Oceans of Slumber – Winter
While I’m immersing myself more and more in the wonders that are the new progressive metal movement with bands like Leprous, Haken, TesseracT and Hypno5e to name but a few (or the Australian spearheads of Voyager, Caligula’s Horse and Chaos Divine), feeling more and more detached from the old school rock and metal roots, along comes this Texan powerhouse out of the blue and tears down all prejudices I might have had. Old school does not necessarily equal outdated. At least when you’re mixing the cocktail like nobody else did before. And that Oceans of Slumber are doing – and more. Take the best from doom, black, death and classic heavy metal, fuse it with good old classic rock, southern blues and add a fair dose of jazz and classical. Cook (read: record) it with a bunch of extremely skillful players, who never miss the heart, soul and emotions in all the technicality. And you might get a slight idea what Oceans of Slumber’s “Winter” is all about.

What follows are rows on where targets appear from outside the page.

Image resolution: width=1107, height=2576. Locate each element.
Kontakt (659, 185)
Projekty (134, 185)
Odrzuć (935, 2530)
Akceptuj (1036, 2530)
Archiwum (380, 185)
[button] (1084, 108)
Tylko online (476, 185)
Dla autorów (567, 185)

It is their second full length album already, but the first one featuring the outstanding lead vocals of Cammie Gilbert. The band from Houston already put out an EP following Cammie‘s inclusion in 2015, consisting mostly of cover version from bands as diverse as Candlemass, Led Zeppelin, Emperor and Pink Floyd. But these four bands are actually a good indication of what Oceans of Slumber are capable of merging into one coherent sound.

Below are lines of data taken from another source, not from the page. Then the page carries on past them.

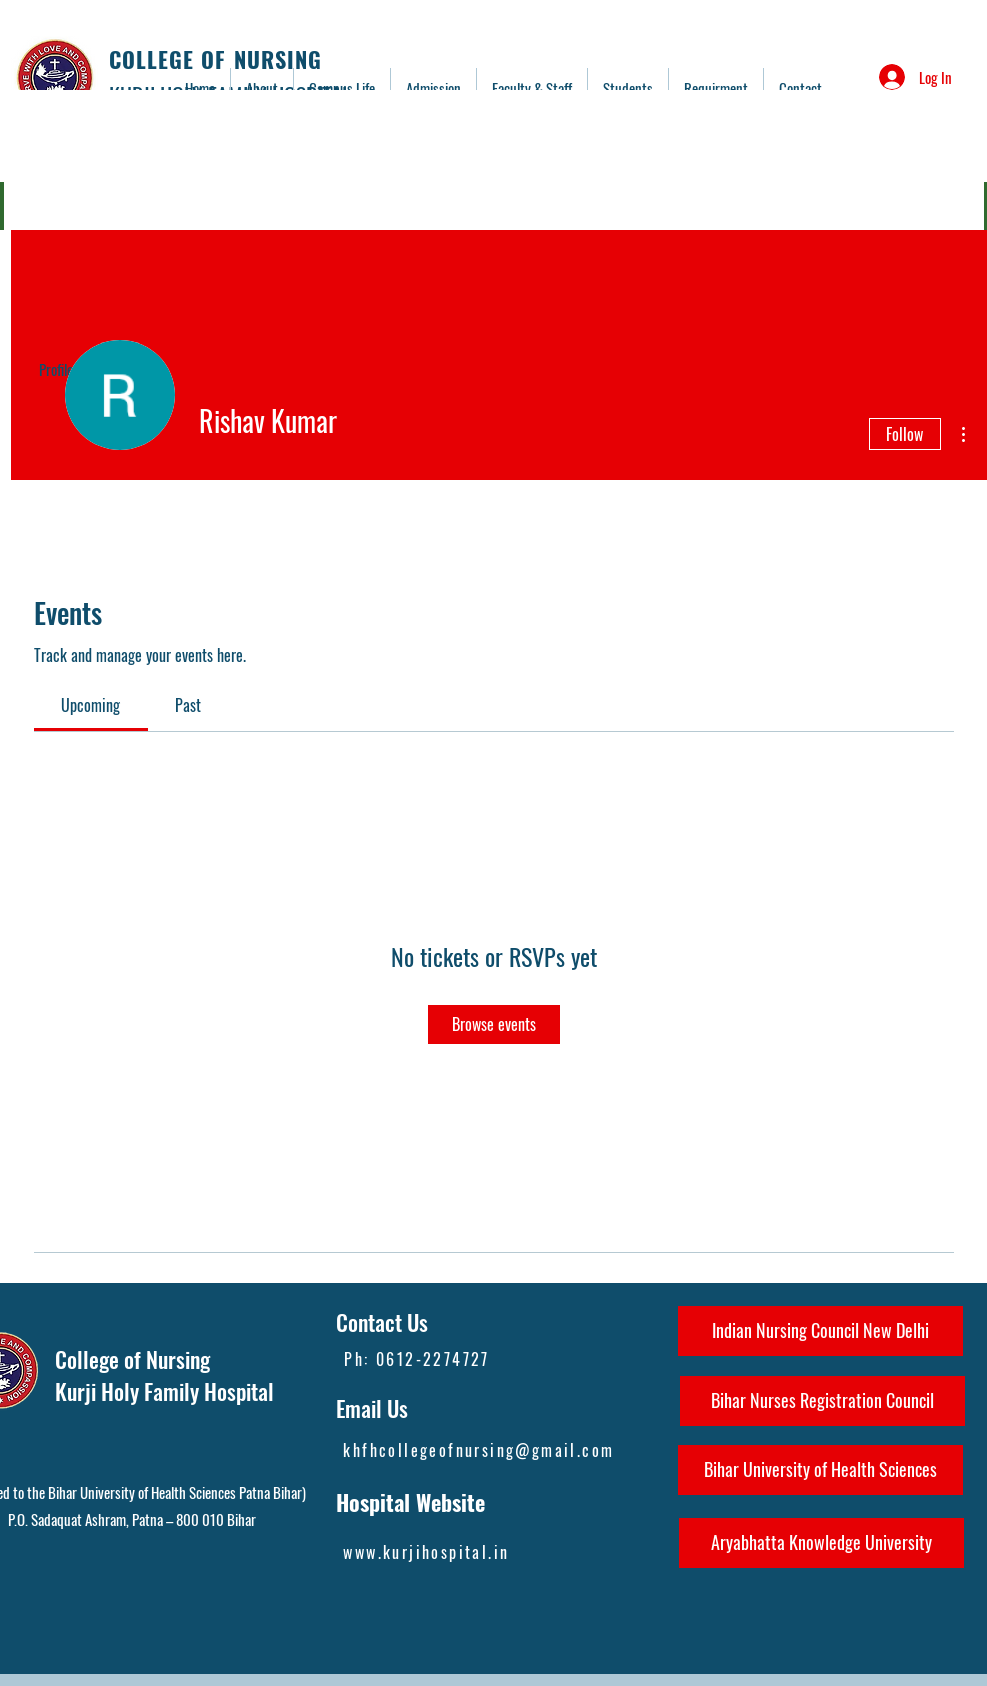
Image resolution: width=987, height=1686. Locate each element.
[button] (532, 88)
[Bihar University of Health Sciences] (820, 1470)
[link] (90, 705)
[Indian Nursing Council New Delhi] (820, 1331)
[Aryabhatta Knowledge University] (821, 1543)
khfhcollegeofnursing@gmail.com (478, 1450)
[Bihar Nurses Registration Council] (822, 1401)
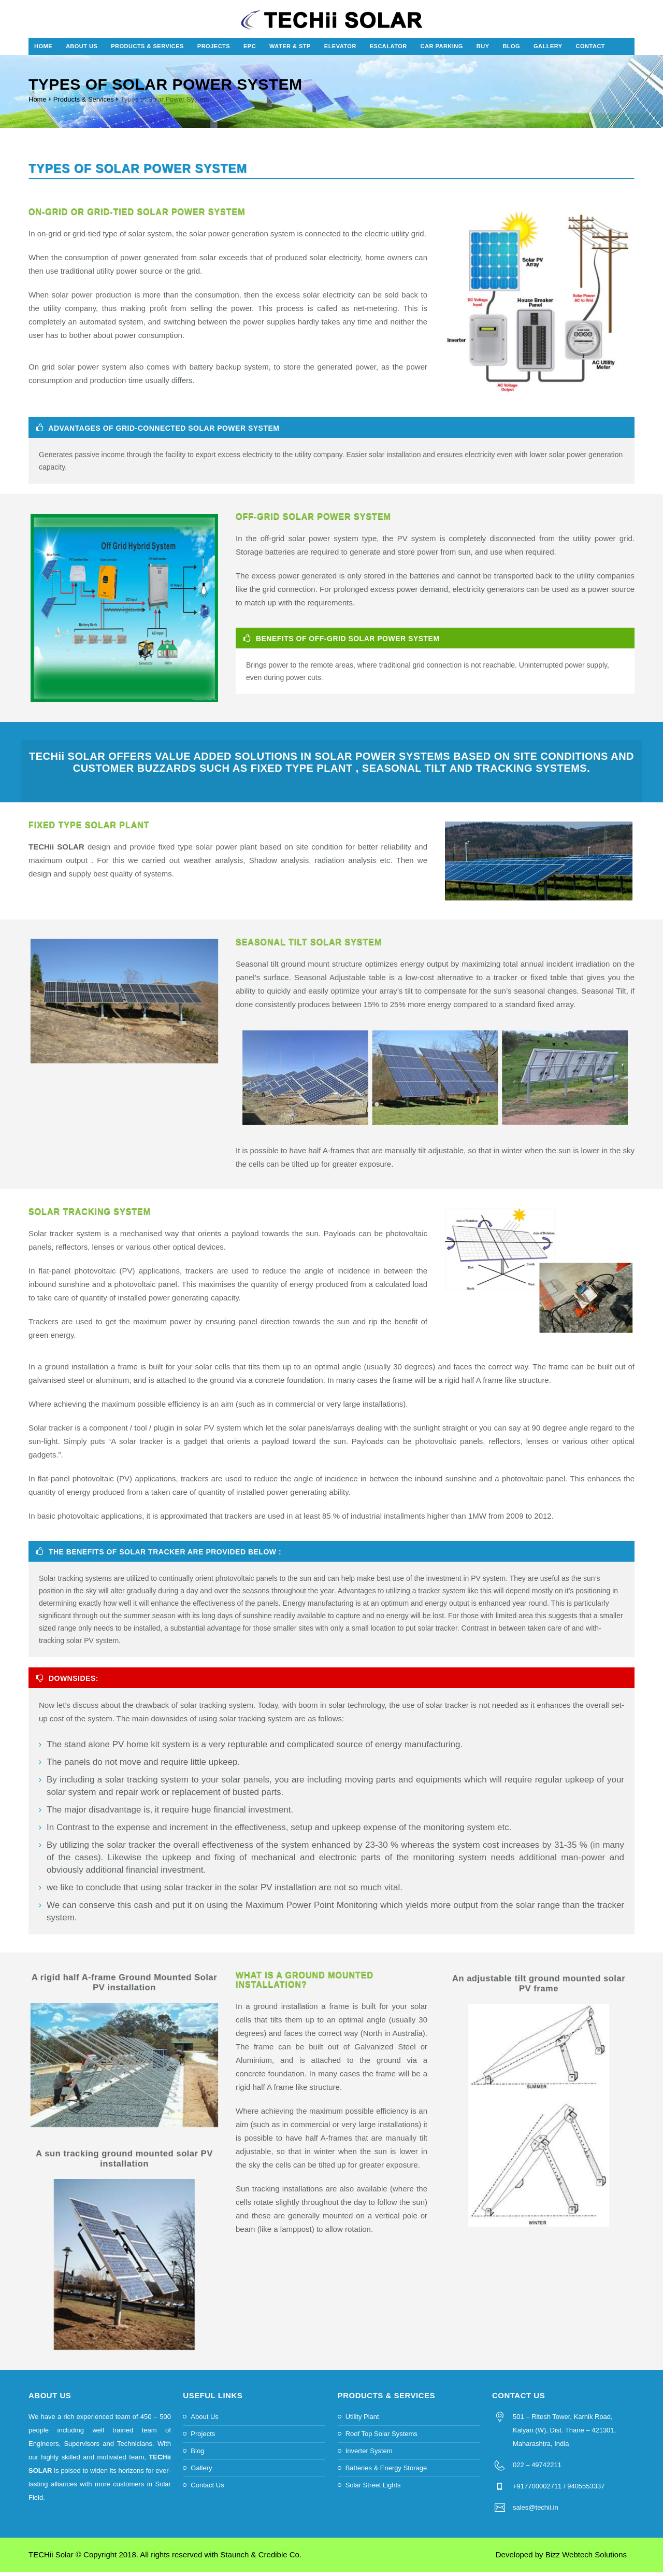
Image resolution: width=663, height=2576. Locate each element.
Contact (590, 50)
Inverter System (369, 2455)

The opening title track is covering already the whole aforementioned spectrum. Cammie‘s dark and evocative timbre of clean vocals create some thrilling and chilling dynamics juxtaposed with the diverse harsh vocals provided by the string section. And despite clocking in at just short of eight minutes, it flies by in no time and leaves you craving for more. And luckily there is much more to come. Hard on its heels follows the dark ‘Devout’, transforming seamlessly from a doomy beginning to insane high speed blastbeats and culminating in a grandiose guitar solo. Their subsequent take on The Moody Blues’ ‘Nights in White Satin’ could quite likely divide music enthusiasts, as the blastbeat guitar solo section could be considered as heresy by some. But seriously, it just works so well that I can’t help but love it. Closing off Side A (yes, I discovered it on vinyl) is a beautiful, simple ‘Lullaby’. A melody Cammie’s family passed down through generations, highlighting her gorgeous voice and Bass player Keegan Kelly providing some atmospheric flageolets.
After the short acoustic intro ‘Laid to Rest’, the relatively straight forward ‘Suffer the Last Bridge’ gives more to feast upon for people not too fond of extreme vocals. But the biggest melodies are yet to come. Both ‘Sunlight’ and ‘Turpentine’ feature melodies galore and, together with the short interlude ‘Good Life’, provide a welcome rest as far as ‘extremeness’ is concerned before what is to come with the roller coaster ride that is ‘Apologue’. After a heavy and desolately dark start, it is spiralling out of control with extreme vocals, blastbeasts, black metal riffing and high speed guitar licks bulldozing their way over the listener. And if that wasn’t enough, they resolve into an epic ending evoking a majestic darkness not unlike Triptykon. Excuse my french, but what a tour de force par excellence!
Now if that has not left you exhausted, after an atmospheric build up with the interlude ‘This Road’, there is still an epic, symphonic doom monster coming with ‘…This Road’. A supreme arc of suspense leads us to one of the best Doom Metal riffs in a long time and Cammie once again gives her very soul into the heartfelt and spine tingling vocals. Just in case you hadn’t noticed by now, “Winter” is oozing and breathing pure and raw emotions from start to finish. And, if that is still not enough for you,let me assure you, the musicianship is top notch, if not breathtaking throughout. Anthony Contreras and Sean Gary are both highly skilled guitar players, stimulating each other to new musical heights with every riff, lick and solo. And then there is drummer Dobber Beverly, the secret mastermind with some insane chops on display. His drumming is all over the place, yet never taking the focus away from the song, never pushing himself into the spotlight. Except for the last track, but ‘Grace’ is a beautiful piano improvisation, working perfectly as an album closer.
“Winter” is as immensely diverse as it’s inherently consistent. A stunning accomplishment and the most exciting new discovery I made in 2016.